JEP draft: enhanced checkcast for Valhalla type unification

OwnerJohn Rose
Created2022/11/18 02:39
Updated2022/11/18 21:18


Invisible conversions everywhere dense in your classfile...

In the Java language, the Valhalla project unifies the type system so that all values (except possibly null) are assigned subclasses of Object, notably int and double and other legacy primitive types (also known as the non-reference types in Java before Valhalla). This unification is done by more closely identifying, as "the same thing", both the boxed and the native forms of any given primitive value. This allows the legacy primitives to work in generic classes and methods (with suitably permissive type variable bounds).

But the JVM knows different: The native form of a double occupies 64 bits and two stack slots, under the descriptor "D", while the boxed form stores the 64-bit value in one or more buffer objects in the heap, and its reference occupies just one stack slot, under the descriptor "Ljava/lang/Double;". There is no way, within the JVM, to retroactively unify those two representations of "the same" double value object.

Instead, the Java static compiler (e.g.,javac) needs to juggle at least two representations for double values, the two-slot native and the one-slot boxed reference. It must supply the correct format to each operation: If native arithmetic (like the dadd bytecode) it must be in the native "D" format, and if communicating with generic code or storing into an array of Object or Number, it must be in the boxed reference format.

The Java static compiler has historically done such juggling historically in order to implement language rules for implicit auto-boxing and auto-unboxing. To do this, it makes implicit calls (not seen in the source code) to well-defined API points such as Double::valueOf (for boxing) and Double::doubleValue (for unboxing).

Note also that the static compiler often implicitly changes the reference type of values around the boundaries of (erased) Java generic APIs, for example quietly casting the result of a call to List<String>::get from Object (the erased type variable bound, returned from the get method) to String (the type known at compile time). To do that task, it emits implicit uses of the checkcast bytecode.
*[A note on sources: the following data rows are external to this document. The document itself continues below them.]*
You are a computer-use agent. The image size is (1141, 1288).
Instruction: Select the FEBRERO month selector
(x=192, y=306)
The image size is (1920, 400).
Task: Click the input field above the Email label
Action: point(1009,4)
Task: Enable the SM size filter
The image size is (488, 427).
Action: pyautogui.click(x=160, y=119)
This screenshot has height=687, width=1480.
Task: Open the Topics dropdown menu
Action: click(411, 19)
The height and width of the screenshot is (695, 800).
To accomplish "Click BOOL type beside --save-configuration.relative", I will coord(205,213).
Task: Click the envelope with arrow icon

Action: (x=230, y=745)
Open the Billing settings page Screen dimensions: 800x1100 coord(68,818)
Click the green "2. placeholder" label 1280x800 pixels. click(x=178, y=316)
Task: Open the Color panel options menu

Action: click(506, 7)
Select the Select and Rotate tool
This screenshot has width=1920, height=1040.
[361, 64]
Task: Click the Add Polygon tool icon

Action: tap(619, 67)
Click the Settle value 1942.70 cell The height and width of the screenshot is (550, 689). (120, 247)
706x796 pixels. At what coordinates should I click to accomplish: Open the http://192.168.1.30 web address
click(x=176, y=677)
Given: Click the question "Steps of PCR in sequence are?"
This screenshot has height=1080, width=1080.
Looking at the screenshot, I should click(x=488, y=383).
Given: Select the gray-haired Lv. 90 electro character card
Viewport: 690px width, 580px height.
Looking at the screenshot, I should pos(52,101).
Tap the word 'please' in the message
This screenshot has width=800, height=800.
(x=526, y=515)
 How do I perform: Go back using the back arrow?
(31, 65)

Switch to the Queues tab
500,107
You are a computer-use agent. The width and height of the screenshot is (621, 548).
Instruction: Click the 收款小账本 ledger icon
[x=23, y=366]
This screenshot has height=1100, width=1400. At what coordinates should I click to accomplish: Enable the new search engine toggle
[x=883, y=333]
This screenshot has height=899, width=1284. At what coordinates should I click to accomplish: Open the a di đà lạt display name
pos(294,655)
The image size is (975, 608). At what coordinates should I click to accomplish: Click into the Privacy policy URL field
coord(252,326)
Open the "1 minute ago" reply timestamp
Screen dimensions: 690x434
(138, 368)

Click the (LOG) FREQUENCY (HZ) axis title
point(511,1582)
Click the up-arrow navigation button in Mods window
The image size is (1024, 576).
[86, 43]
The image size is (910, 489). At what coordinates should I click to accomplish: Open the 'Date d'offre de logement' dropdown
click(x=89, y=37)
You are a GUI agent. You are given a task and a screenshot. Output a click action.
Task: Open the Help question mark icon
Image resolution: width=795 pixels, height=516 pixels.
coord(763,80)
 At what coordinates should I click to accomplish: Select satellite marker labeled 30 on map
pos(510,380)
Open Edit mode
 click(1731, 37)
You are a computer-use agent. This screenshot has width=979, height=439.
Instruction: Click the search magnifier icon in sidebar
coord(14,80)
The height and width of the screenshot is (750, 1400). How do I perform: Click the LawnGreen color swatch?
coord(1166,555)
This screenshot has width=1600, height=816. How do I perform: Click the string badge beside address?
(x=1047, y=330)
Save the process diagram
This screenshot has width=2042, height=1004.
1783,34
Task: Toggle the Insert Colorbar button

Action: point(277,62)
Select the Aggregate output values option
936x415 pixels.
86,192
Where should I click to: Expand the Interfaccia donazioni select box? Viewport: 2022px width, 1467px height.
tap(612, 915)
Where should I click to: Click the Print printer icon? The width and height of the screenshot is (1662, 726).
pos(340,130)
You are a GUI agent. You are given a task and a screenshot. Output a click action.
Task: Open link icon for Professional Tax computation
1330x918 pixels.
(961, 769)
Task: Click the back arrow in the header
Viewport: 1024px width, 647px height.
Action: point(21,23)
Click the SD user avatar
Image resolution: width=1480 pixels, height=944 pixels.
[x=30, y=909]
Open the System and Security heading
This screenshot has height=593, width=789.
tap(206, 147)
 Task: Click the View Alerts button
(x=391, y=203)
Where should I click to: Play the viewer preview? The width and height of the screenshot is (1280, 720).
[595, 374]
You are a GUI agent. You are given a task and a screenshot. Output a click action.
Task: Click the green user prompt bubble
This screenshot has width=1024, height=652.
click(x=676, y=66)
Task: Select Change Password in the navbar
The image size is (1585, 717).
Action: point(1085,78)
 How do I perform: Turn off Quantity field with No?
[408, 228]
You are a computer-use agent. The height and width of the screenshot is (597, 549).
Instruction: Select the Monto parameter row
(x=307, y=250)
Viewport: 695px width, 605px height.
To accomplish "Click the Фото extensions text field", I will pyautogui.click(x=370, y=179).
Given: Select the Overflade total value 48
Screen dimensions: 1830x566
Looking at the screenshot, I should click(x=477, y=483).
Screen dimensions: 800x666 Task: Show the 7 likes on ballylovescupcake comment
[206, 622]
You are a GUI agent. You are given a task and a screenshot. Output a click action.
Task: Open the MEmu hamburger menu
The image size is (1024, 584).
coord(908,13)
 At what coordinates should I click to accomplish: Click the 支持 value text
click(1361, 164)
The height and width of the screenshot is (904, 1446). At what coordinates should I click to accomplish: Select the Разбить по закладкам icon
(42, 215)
In the case of a generic API point like List<double>::get, the Object value returned from the method must be implicitly retyped as doublein two operational steps: Cast to Double as a reference, and then unboxed to a native two-slot double with Double::doubleValue.

For Valhalla user-defined primitives, the representation for both boxed and unboxed values are the same, but there are still going to be implicit changes in their types, and those changes will (probably, in the unboxing direction only) be reflected by operational null-checks, using Objects::requireNonNull or the equivalent.

With Valhalla, we expect that the frequency (or density) of such conversions and checks may increase in some codes, as users enjoy freedom from worry about whether their values are boxed or not. But the JVM will have to worry all the more, especially for legacy primitives. Also, the static compiler will have to send the right guidance to it, in the form of implicit bytecode instructions to manage the implicit boxing and unboxing.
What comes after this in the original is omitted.